Second, we directly interrogated whether the increase in soluble protein after dark-to-light transition is the product of new protein synthesis using an isotopic labeling strategy. We introduced 13C6-leucine to the medium one hour before the end of night and then measured the appearance of heavy leucine, reflecting new protein synthesis, in the pool of soluble proteins after 4 hours of light exposure (Figure 2D; Table S2). Most of the dark-demixing proteins have no detectable incorporation of heavy leucine in the soluble fraction. The average isotopic labeling of the dark-demixing proteins (2.9% labeling) is not noticeably different from the entire proteome (2.2% labeling). Highly labeled (>80% heavy leucine) peptides act as an internal control indicating that the isotope will be extensively incorporated into de novo synthesized proteins. Taken together, these results lead us to conclude that condensates formed by the dark-demixing proteins are generally reversible, and these proteins are returned to a soluble state for use during the day.

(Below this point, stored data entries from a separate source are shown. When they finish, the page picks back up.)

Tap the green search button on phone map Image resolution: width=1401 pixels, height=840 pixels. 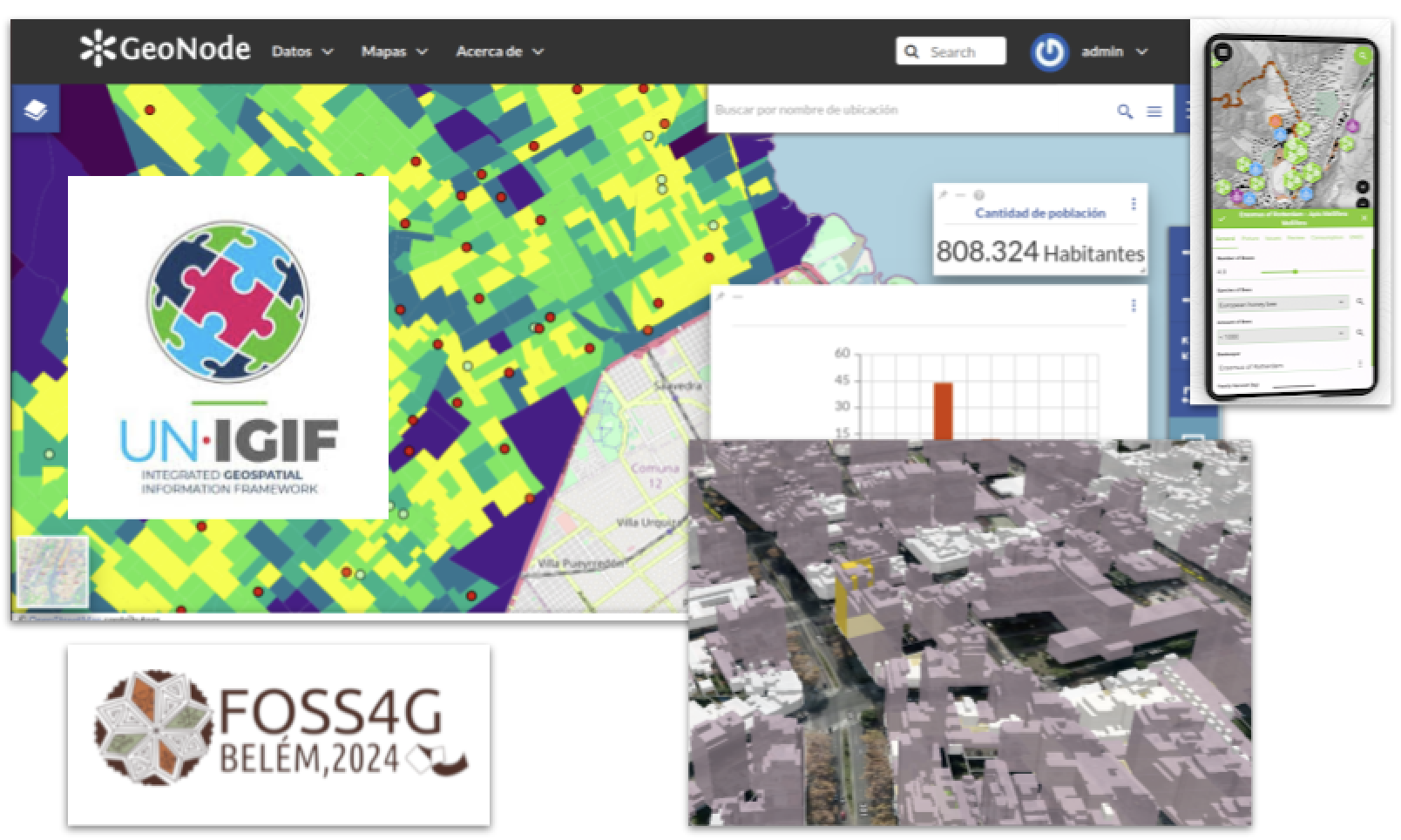[x=1363, y=55]
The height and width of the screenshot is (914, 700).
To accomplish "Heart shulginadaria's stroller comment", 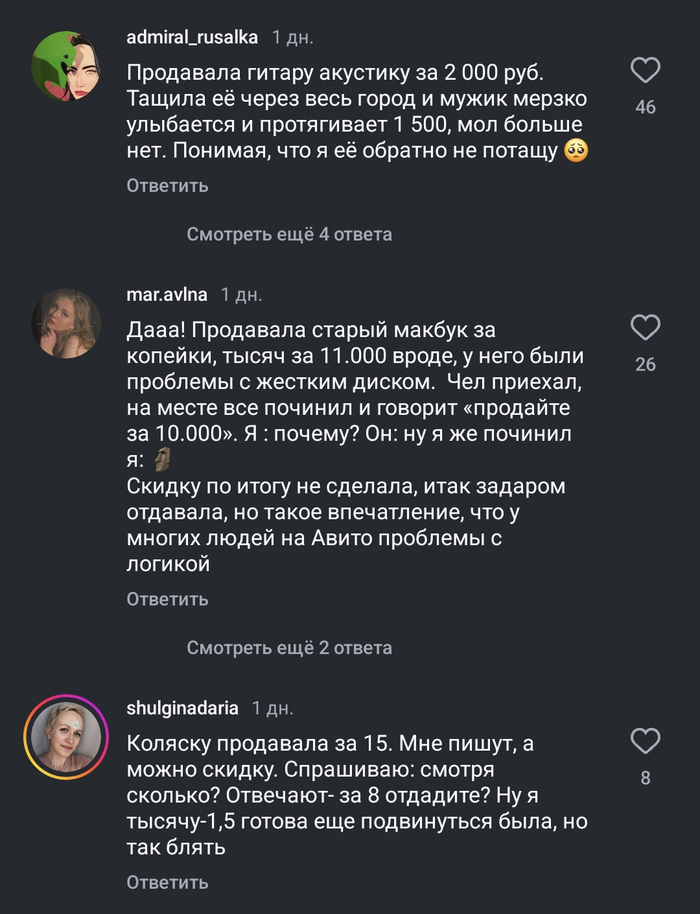I will coord(646,741).
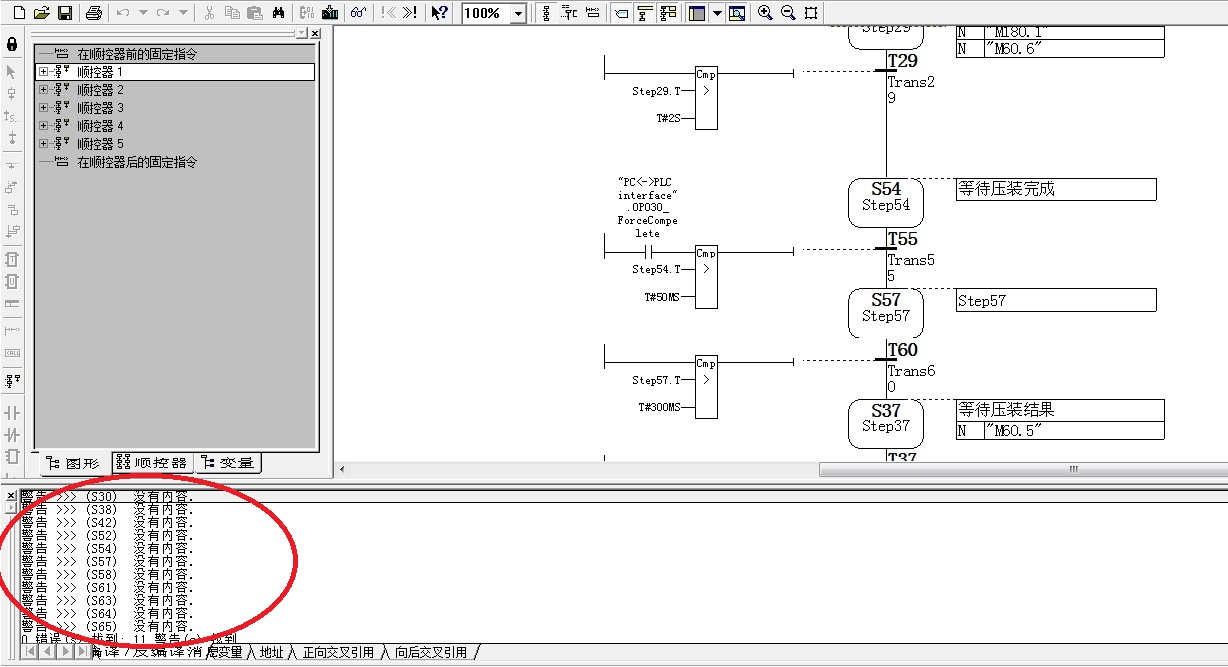The image size is (1228, 667).
Task: Open the 正向交叉引用 output tab
Action: [x=338, y=652]
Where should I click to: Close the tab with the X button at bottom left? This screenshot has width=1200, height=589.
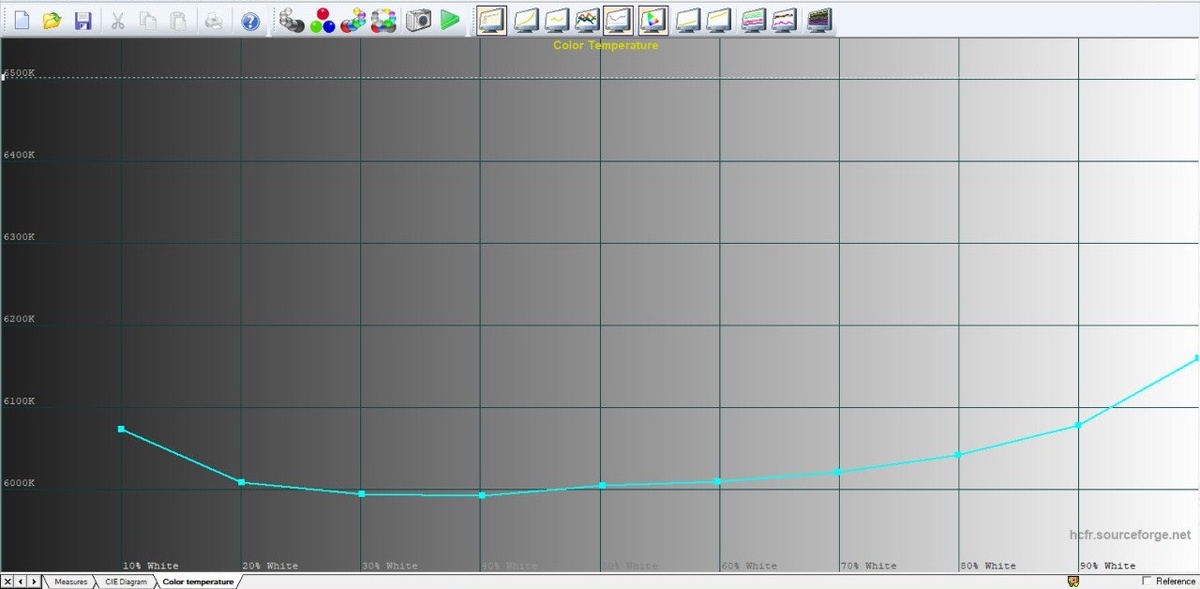tap(8, 581)
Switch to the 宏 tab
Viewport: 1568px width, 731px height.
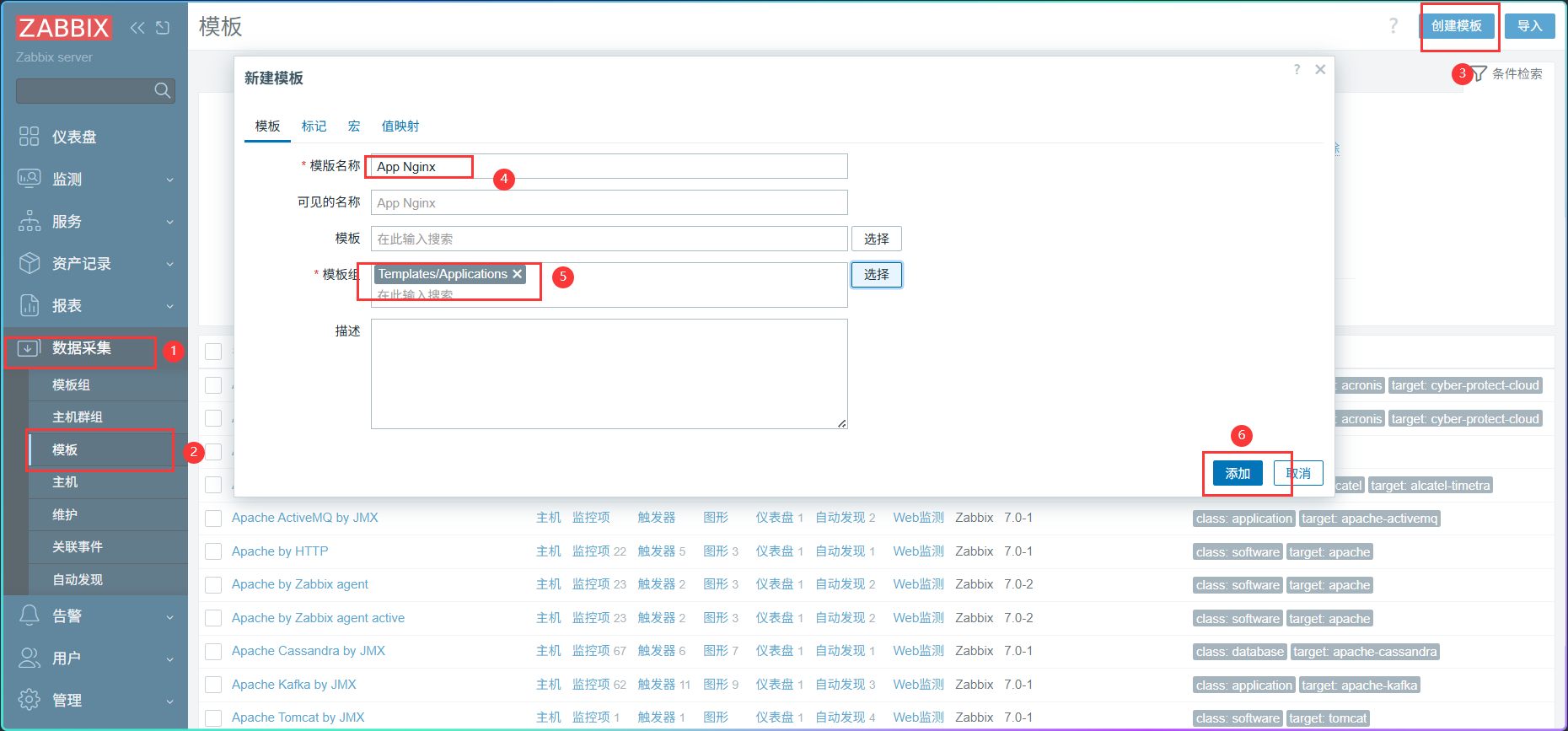point(354,126)
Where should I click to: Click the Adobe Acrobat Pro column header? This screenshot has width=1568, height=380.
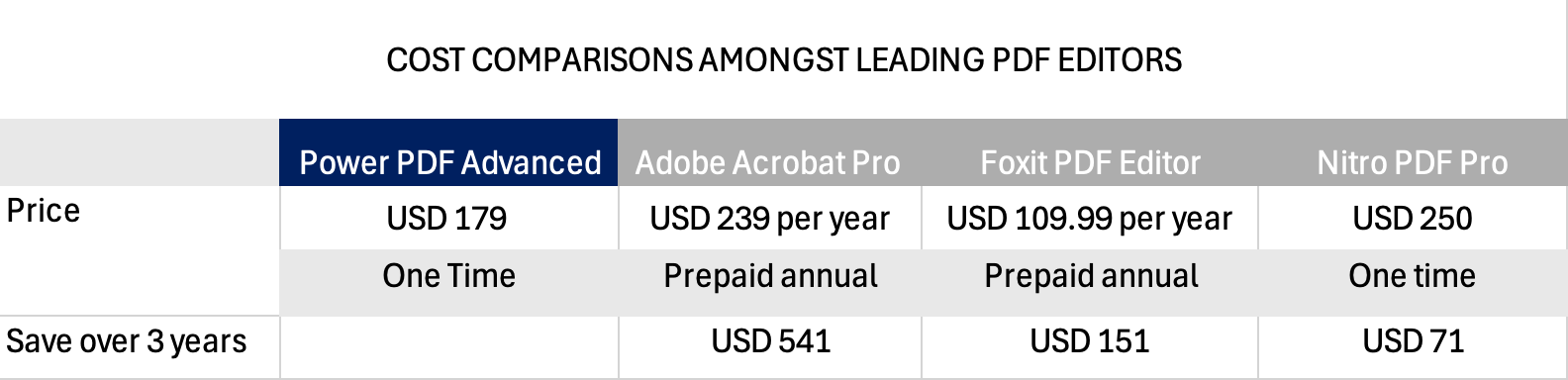tap(769, 152)
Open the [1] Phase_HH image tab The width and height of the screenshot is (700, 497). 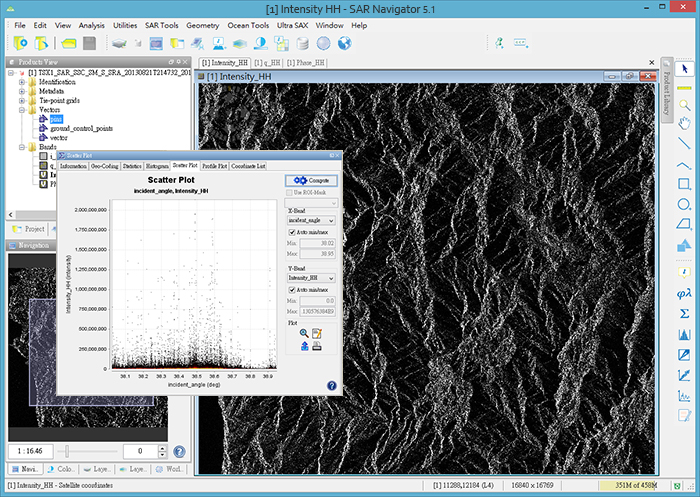pos(306,62)
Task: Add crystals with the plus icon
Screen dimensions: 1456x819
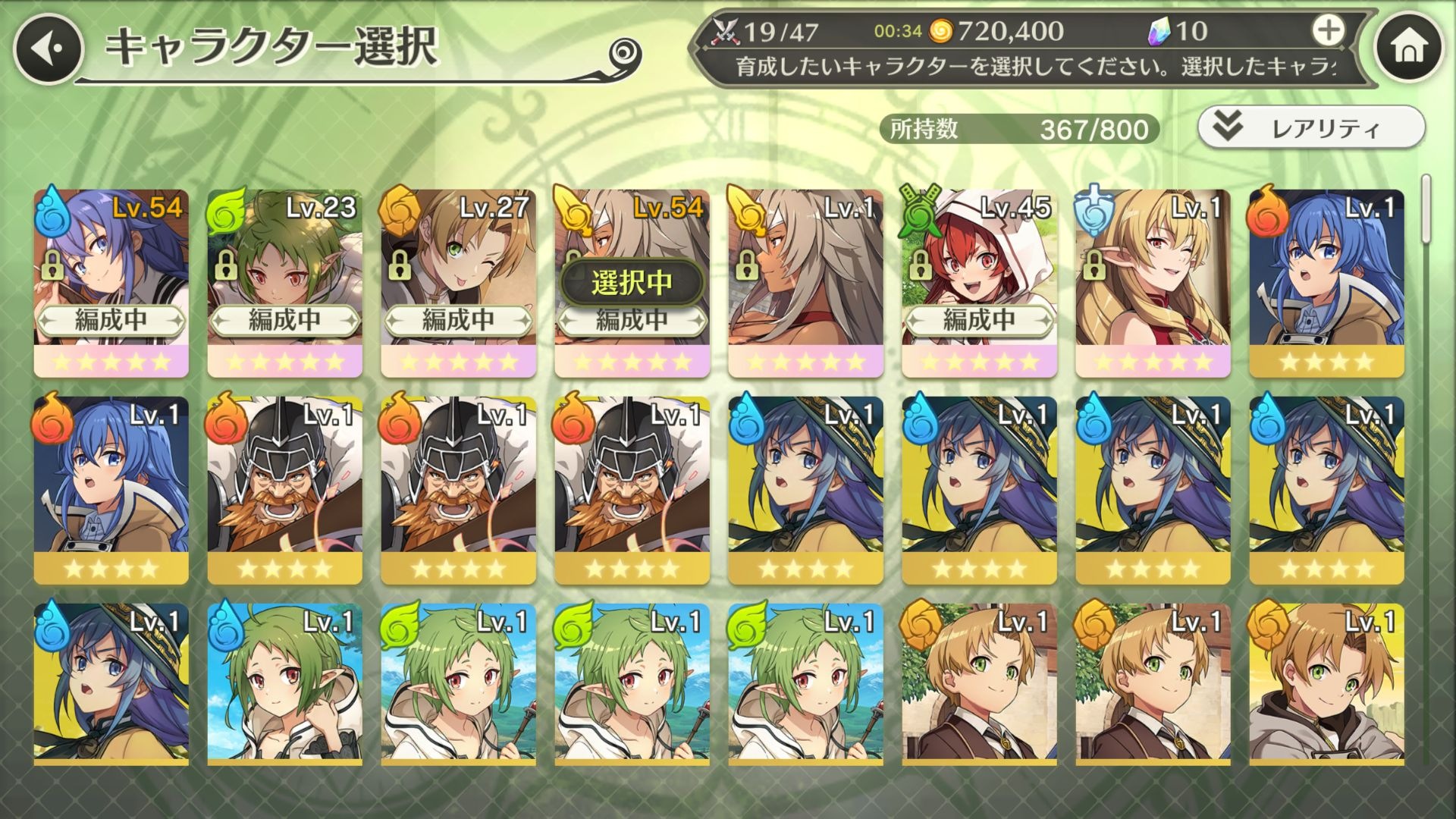Action: pyautogui.click(x=1328, y=31)
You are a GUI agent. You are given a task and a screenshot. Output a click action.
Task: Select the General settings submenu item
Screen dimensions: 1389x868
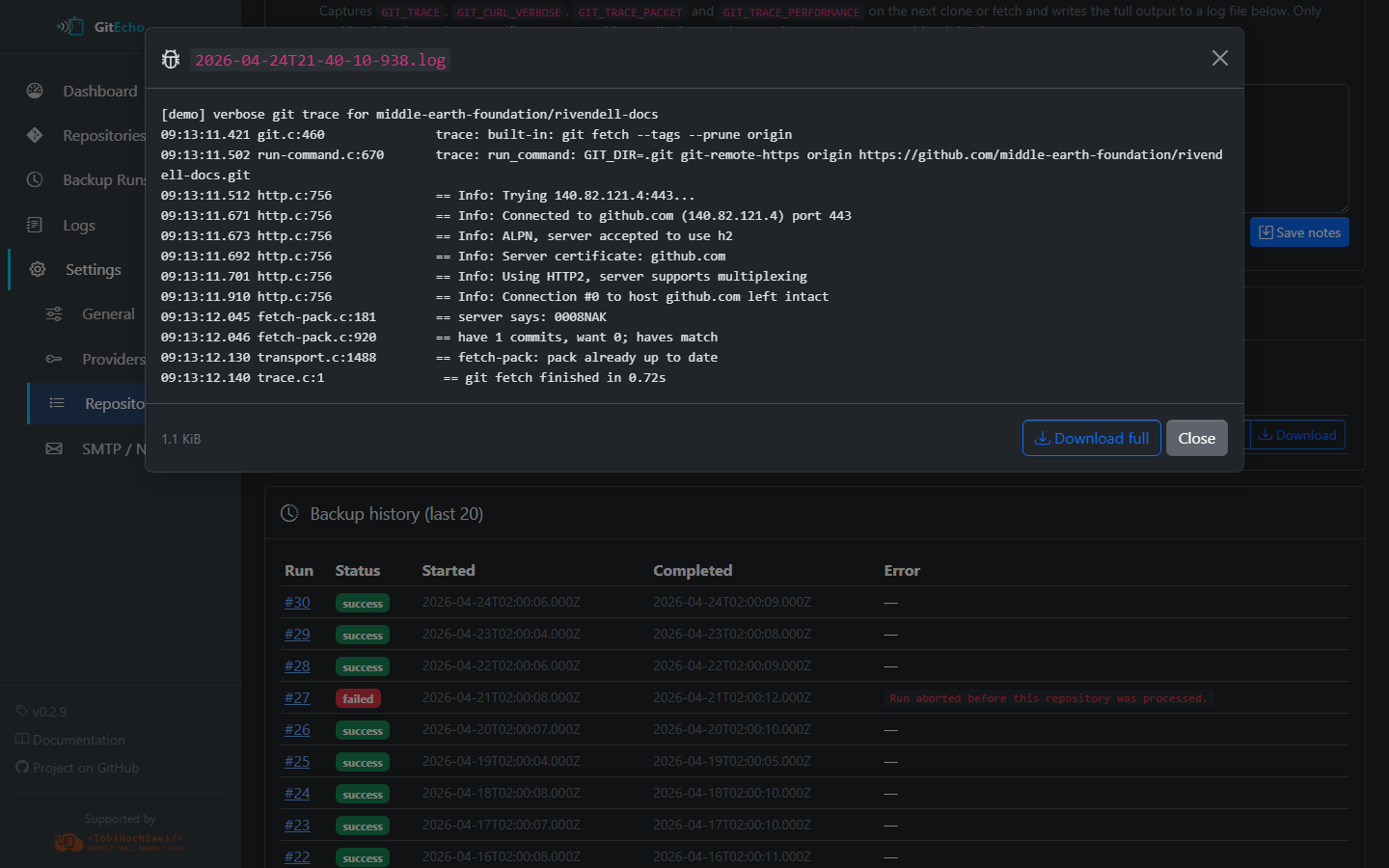click(108, 313)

The Circadian Clock Regulates the Condensation Kinetics of Specific Metabolic Enzymes

One possibility is that the proteins we identified form condensates as an inevitable physical response to nightfall. Another is that this process is subject to regulatory systems, indicating its active management by the cell. Cyanobacteria have a robust circadian clock based on the Kai proteins whose function is to temporally organize gene expression, metabolism, and cell division in anticipation of the light-dark cycle (Ito et al., 2009; Mori et al., 1996a; Pattanayak et al., 2014). We first tested whether the internal clock state at lights-off influenced the appearance of fluorescent puncta. We observed a clear timing difference in both the MetX-EYFP and ASD-EYFP reporters: when cells were transferred to dark in sync with a previous light-dark cycle, i.e. at subjective dusk, puncta formed slowly over the course of the night. However, when cells were transferred to dark in the subjective morning, puncta appeared rapidly, within an hour after nightfall (Figure 3A), suggesting that the clock plays a role in the dynamics of puncta formation.

Figure 3. The Circadian Clock Regulates the Kinetics of Puncta Formation.

Figure 3.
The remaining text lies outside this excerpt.